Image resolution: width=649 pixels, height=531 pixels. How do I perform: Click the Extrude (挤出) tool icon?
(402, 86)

---

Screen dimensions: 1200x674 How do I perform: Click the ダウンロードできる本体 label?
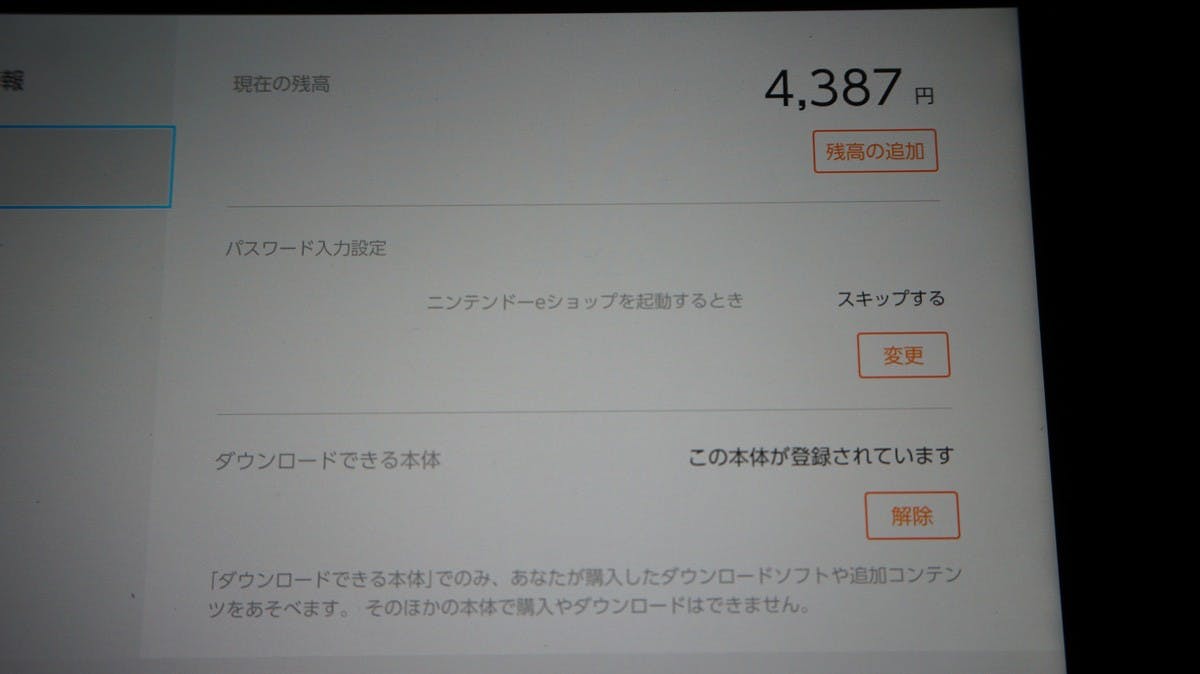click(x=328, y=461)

* * *

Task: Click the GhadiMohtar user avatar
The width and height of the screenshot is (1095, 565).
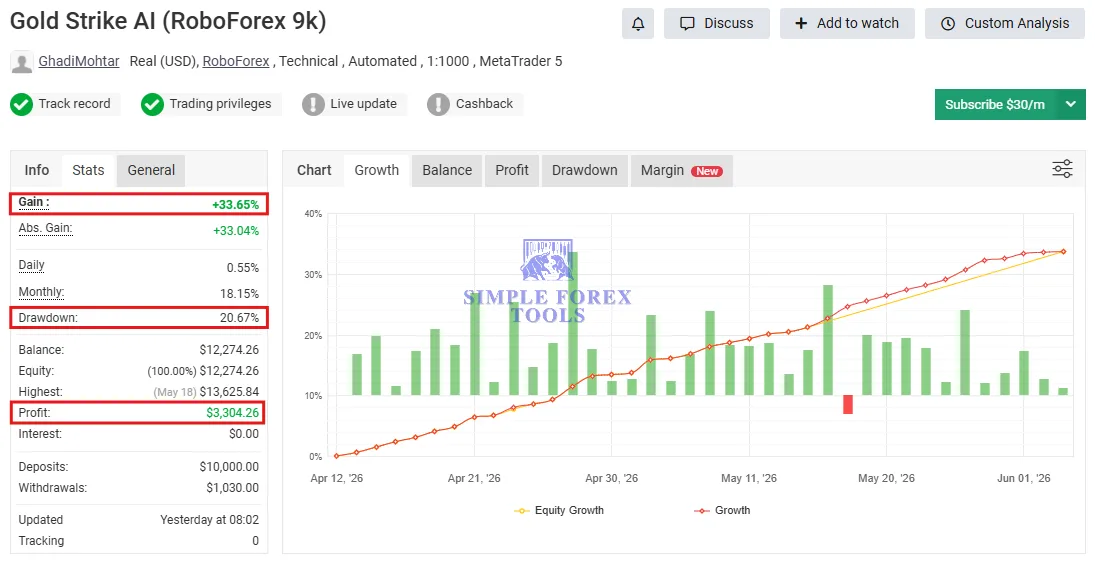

▸ Exercise objective
Can you copy the records from the line containing "Task: Click the GhadiMohtar user avatar" through the line containing "The width and" exactly as they appear?

▸ Task output
Task: Click the GhadiMohtar user avatar
The width and height of the screenshot is (1095, 565).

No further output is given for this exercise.